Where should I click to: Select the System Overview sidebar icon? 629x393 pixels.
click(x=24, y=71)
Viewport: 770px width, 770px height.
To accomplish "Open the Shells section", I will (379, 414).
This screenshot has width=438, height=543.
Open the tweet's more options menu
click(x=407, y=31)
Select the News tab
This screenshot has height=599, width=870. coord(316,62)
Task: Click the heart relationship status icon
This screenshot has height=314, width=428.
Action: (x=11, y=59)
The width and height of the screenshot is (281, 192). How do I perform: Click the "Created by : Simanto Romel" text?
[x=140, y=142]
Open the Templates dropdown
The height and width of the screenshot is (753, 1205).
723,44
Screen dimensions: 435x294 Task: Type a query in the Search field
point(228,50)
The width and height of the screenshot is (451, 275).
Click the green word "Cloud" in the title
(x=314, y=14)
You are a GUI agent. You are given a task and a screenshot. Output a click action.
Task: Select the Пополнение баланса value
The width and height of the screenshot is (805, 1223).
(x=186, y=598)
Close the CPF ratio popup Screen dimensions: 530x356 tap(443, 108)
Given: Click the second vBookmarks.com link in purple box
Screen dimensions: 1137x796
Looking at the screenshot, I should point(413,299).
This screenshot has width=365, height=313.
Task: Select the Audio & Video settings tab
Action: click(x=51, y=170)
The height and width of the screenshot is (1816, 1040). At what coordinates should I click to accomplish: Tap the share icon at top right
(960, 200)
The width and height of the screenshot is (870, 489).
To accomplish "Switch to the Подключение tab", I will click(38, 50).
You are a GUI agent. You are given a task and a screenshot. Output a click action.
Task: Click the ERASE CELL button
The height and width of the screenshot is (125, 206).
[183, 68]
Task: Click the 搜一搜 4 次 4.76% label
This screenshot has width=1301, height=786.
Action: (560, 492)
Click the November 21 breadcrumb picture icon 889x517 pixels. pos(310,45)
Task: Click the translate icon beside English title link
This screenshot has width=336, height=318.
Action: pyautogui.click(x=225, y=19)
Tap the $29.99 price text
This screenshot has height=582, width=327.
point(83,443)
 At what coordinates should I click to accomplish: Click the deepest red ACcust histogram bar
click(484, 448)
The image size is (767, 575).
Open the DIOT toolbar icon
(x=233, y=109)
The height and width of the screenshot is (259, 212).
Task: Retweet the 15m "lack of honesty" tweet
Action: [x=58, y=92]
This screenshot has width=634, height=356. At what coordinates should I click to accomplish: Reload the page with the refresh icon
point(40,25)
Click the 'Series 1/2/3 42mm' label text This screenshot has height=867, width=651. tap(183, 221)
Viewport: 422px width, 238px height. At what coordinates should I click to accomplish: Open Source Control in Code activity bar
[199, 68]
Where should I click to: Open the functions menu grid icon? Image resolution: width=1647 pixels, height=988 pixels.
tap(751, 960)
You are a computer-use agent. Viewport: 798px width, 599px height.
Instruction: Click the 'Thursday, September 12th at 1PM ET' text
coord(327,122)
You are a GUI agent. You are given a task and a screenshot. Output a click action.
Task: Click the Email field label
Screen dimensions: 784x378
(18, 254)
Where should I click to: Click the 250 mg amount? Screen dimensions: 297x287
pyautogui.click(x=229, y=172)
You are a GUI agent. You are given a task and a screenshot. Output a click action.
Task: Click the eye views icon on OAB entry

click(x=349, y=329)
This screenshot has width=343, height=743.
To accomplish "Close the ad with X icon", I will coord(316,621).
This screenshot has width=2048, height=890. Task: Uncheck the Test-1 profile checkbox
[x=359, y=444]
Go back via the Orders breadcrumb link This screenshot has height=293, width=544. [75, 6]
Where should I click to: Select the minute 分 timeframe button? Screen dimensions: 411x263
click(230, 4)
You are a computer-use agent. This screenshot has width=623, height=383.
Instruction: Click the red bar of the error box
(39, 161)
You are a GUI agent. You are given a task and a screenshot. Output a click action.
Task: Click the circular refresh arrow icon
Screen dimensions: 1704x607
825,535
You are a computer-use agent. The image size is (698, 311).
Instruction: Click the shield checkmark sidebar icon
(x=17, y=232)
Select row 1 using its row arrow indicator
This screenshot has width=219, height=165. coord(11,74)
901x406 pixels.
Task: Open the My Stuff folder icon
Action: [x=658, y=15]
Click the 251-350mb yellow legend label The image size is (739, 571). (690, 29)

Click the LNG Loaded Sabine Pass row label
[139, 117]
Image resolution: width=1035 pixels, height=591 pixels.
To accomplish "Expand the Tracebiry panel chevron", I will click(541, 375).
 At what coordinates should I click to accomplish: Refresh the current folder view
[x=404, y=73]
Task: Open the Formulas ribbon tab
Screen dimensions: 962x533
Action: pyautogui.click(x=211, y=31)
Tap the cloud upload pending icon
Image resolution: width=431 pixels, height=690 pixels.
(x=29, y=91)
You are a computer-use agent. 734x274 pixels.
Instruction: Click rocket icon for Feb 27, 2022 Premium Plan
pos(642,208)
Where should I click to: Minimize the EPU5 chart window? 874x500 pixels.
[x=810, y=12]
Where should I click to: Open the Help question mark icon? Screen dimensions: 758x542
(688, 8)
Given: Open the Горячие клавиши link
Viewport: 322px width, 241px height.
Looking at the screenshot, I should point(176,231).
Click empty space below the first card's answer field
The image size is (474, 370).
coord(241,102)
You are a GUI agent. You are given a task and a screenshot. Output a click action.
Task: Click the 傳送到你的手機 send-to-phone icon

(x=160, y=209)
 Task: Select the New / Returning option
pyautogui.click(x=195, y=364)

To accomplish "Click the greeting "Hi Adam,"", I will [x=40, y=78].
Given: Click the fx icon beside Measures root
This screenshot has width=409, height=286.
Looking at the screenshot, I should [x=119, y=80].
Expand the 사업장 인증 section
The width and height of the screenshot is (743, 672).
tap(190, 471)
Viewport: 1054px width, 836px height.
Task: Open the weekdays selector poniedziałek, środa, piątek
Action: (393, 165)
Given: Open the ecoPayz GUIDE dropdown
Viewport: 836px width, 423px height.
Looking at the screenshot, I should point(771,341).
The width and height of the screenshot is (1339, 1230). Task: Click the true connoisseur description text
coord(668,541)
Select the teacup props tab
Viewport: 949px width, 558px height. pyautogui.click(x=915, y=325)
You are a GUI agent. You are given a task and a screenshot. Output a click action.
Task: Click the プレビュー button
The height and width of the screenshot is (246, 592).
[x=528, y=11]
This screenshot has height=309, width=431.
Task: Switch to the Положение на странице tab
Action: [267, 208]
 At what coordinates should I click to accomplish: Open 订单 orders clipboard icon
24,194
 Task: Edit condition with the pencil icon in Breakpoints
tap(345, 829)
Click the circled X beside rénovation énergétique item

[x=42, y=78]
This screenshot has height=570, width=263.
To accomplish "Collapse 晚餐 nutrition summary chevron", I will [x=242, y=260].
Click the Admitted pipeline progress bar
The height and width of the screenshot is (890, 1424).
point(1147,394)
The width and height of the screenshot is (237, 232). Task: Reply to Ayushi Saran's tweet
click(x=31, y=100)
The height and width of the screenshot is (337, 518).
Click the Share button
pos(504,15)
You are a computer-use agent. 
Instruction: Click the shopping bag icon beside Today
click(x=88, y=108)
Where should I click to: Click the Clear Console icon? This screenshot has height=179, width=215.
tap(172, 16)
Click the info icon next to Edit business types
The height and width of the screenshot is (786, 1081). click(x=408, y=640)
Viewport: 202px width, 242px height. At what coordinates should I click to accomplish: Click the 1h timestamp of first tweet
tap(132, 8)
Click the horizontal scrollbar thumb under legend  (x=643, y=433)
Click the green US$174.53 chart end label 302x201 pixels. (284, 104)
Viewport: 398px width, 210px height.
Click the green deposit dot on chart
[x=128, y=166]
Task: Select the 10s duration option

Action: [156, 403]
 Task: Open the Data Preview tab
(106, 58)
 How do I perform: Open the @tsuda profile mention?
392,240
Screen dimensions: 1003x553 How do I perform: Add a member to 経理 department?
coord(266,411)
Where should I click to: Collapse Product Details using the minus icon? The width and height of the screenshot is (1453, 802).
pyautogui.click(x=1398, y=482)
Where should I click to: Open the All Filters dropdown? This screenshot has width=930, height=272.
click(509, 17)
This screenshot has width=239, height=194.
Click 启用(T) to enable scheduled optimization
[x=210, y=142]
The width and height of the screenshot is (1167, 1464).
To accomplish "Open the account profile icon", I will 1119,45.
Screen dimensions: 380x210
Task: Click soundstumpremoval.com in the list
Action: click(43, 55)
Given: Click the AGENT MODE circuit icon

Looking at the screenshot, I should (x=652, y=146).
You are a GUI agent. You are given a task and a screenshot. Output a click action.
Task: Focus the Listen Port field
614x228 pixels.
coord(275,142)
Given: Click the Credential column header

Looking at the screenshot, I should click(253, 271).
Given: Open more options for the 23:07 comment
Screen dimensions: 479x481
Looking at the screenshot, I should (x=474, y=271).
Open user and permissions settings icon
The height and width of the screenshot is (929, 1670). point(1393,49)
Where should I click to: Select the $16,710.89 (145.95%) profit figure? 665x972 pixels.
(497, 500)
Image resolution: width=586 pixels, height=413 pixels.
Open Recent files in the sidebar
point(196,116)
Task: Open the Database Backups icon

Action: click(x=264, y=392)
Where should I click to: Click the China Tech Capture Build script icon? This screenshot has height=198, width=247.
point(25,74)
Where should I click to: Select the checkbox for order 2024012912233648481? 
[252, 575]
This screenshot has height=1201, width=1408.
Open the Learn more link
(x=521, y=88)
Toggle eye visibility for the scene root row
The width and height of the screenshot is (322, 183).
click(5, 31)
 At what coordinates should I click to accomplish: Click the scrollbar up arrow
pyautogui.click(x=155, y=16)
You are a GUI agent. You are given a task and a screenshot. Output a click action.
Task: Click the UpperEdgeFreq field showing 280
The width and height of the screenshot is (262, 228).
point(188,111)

────────────────────────────────────────

From the material above, copy exactly the lines between the line holding "Instruction: Click the shield" and the line holding "Task: Open the Formulas ribbon tab", inclusive, and only those.

Instruction: Click the shield checkmark sidebar icon
(x=17, y=232)
Select row 1 using its row arrow indicator
This screenshot has width=219, height=165. coord(11,74)
901x406 pixels.
Task: Open the My Stuff folder icon
Action: [x=658, y=15]
Click the 251-350mb yellow legend label The image size is (739, 571). (690, 29)

Click the LNG Loaded Sabine Pass row label
[139, 117]
Image resolution: width=1035 pixels, height=591 pixels.
To accomplish "Expand the Tracebiry panel chevron", I will click(541, 375).
 At what coordinates should I click to accomplish: Refresh the current folder view
[x=404, y=73]
Task: Open the Formulas ribbon tab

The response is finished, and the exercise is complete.